10 Stock-Market Myths That Just Won't Die

IN THE NEWS from The Wall Street Journal


With the PSEi closing today at an all-time high (lending credence to this little prediction I made six weeks back), investor interest and confidence on the local stock market continues to roll. The six-month return on local stocks is now at a staggering 23%, even as more developed markets in Hong Kong and New York remain stagnant or continue to flounder (see image above). Perhaps now, more than ever, is the perfect time to take a closer look at some of the things our so-called experts, stock brokers, and financial advisers say about stock investing and make the most out of this potentially rewarding situation.

1. "This is a good time to invest in the stock market."

It may run counter to what our instinct tells us, but maybe the best thing to do in a situation like this is get out and sell. That is unless you believe the index is going to double in the next few years, as some of these geniuses insist.

2. "Stocks on average make you about 10% a year."

This is based on some past history--stretching back to the 1800s in the US--and it's full of holes. Think about how different the past ten years is from the ten before that, what with our Internets, Googles, iPhones, and iPads. Now imagine how the collective "we"--investors, listed companies, and market dynamics--are different from "them" some 100 years ago. And after all, we all do agree that past performance does not matter, don't we?

3. "Our economists are forecasting..."

Forecasting is, at best, a calculated guess. Even if the person doing the forecasting (i.e., the economist) asserts that he knows what he's doing, actual results tell us that it cannot be done consistently accurate. Show me one person who was able to predict this market high (e.g., me), and I'll show you a hundred others who bet on the opposite.

4. "Investing in the stock market lets you participate in the growth of the economy."

I look at the Hong Kong economy now and the performance of its stock market in the past year, and I only see inconsistency, which is the same thing I see when I think of the way things are in the Philippines and this overwhelming stock market performance. This incongruence happens because economic performance is built on fundamentals, unlike stock market performance, which sits on top of the unpredictable whims and behavior of market participants.

5. "If you want to earn higher returns, you have to take more risk."

At its essence, this is something I still subscribe to; anyway, it all depends on how we define and measure risk. Just remember, it does not make sense to invest in something that exposes you to a significantly high chance of losing principal, since that does not necessarily equate to higher returns.

6. "The market's really cheap right now. The P/E is only about 13."

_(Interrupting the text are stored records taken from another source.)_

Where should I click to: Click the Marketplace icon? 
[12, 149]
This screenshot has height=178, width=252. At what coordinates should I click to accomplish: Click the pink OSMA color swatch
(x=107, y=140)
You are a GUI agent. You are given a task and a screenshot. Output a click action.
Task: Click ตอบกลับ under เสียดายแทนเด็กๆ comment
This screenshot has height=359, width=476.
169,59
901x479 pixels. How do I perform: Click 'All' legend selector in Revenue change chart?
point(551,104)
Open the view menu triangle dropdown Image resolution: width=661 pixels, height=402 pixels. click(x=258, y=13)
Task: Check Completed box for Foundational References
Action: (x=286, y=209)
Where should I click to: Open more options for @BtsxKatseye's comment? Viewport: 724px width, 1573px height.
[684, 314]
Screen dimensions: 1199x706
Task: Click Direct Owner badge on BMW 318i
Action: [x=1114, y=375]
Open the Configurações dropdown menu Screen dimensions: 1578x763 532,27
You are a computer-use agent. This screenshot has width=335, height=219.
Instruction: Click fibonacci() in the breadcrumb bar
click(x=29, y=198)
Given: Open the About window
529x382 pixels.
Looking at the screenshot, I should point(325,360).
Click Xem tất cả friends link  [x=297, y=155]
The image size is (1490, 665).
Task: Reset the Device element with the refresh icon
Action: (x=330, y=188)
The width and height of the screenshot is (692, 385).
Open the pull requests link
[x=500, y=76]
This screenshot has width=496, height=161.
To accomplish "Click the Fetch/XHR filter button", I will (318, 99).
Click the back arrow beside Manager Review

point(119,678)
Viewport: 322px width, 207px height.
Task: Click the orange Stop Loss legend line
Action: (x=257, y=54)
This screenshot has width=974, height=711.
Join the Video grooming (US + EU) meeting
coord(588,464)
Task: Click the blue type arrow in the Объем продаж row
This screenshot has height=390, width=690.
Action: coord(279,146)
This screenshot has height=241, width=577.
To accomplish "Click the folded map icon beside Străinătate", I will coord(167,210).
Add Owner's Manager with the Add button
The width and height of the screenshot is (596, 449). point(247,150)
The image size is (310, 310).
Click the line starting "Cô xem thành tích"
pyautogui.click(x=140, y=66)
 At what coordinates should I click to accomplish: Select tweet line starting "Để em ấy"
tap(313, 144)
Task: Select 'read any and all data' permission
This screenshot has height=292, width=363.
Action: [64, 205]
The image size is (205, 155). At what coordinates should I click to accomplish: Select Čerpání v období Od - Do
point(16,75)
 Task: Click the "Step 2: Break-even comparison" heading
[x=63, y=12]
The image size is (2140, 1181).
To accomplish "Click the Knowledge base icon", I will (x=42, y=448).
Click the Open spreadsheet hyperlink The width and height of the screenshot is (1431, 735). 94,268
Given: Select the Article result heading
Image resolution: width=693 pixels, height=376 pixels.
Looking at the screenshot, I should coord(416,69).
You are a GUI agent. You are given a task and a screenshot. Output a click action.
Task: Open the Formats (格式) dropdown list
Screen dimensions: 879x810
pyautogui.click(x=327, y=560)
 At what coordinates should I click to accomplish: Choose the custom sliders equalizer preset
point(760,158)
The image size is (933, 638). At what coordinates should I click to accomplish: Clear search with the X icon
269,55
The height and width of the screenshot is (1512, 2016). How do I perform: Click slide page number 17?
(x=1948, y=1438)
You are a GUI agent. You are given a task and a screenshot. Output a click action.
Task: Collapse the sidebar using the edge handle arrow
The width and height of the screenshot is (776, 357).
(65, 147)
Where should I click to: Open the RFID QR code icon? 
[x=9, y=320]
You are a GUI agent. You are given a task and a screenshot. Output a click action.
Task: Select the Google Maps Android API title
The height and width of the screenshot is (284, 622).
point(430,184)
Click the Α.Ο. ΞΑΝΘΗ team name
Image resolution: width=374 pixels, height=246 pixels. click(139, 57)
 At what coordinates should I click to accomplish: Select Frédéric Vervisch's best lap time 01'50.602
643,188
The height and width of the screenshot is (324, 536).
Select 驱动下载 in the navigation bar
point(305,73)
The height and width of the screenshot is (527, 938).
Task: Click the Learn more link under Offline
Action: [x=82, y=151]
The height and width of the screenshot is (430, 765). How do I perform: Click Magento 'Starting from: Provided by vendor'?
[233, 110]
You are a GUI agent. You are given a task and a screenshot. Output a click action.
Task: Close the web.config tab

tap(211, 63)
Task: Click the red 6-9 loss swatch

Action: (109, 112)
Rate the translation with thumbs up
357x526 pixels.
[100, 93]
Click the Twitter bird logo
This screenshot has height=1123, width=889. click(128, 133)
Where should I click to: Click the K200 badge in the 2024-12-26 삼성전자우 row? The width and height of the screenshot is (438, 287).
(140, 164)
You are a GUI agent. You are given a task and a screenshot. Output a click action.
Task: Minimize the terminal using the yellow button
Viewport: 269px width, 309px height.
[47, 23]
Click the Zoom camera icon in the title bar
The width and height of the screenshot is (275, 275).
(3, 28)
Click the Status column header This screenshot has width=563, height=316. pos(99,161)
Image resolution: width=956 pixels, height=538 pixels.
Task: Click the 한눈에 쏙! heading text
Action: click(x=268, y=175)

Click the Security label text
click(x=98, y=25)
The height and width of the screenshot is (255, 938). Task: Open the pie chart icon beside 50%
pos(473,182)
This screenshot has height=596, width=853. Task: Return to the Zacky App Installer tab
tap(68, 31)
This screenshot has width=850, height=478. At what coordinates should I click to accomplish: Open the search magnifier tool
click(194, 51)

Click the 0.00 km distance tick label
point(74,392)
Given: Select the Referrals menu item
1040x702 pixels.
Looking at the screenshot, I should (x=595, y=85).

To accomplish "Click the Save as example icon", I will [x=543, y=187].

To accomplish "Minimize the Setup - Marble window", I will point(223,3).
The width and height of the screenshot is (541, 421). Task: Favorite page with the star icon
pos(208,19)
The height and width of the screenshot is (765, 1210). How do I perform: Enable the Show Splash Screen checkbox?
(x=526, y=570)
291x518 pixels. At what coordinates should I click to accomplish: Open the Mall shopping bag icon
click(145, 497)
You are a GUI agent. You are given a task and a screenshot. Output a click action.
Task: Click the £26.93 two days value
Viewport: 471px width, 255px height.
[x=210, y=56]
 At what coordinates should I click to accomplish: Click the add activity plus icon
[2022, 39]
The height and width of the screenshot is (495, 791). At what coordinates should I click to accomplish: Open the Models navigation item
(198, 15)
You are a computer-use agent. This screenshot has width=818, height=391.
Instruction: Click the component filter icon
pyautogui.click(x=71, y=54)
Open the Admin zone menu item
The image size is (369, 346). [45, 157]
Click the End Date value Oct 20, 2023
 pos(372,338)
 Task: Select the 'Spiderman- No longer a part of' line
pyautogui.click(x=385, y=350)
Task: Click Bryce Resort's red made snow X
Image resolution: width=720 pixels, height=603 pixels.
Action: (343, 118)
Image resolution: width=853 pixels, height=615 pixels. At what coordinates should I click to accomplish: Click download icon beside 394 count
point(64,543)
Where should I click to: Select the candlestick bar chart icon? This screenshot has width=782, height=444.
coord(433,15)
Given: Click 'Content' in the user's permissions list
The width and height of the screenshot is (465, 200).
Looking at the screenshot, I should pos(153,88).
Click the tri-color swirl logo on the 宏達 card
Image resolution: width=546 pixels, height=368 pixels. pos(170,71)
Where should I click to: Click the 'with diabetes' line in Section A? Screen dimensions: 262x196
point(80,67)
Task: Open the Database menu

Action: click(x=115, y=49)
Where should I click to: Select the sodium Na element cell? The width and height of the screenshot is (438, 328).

Two things we have to remember about using the P/E ratio to gauge the value of markets and individual stocks. One, earnings or, in other words, accounting income, can easily be manipulated. Two, the attractiveness of a certain P/E is in the eye of the beholder: for a guy who's used to 30x P/Es in China, a 15x P/E in Hong Kong looks very cheap and tempting, indeed; but for someone in the US, for example, who's used to multiples of 13x, 15x P/E stocks may look just a tad expensive.

7. "You can't time the market."

Haven't you heard me say this time and time again? But forget what I said--it can be done. You just need a couple of cojones and a bit of luck. And now's the perfect time to try it. Sell... n... o... w.

8. "We recommend a diversified portfolio of mutual funds."

Putting all your cash in just one kind of mutual fund or UITF, be it equity or fixed income, may not be diversification enough. To really reap the benefits of diversification, you'll need to invest across asset classes.

9. "This is a stock picker's market."

Again, stock picking is more an art form than skill. Maybe now's the best time to show how investing in a passive fund which tracks the market index, now with a 35% year-on-year return, is a tough act to follow, much less beat.

10. "Stocks outperform over the long term."

This passage from the article is just too beautiful to change:

"Define the long term? If you can be down for 10 or more years, exactly how much help is that? As John Maynard Keynes, the economist, once said: 'In the long run we are all dead."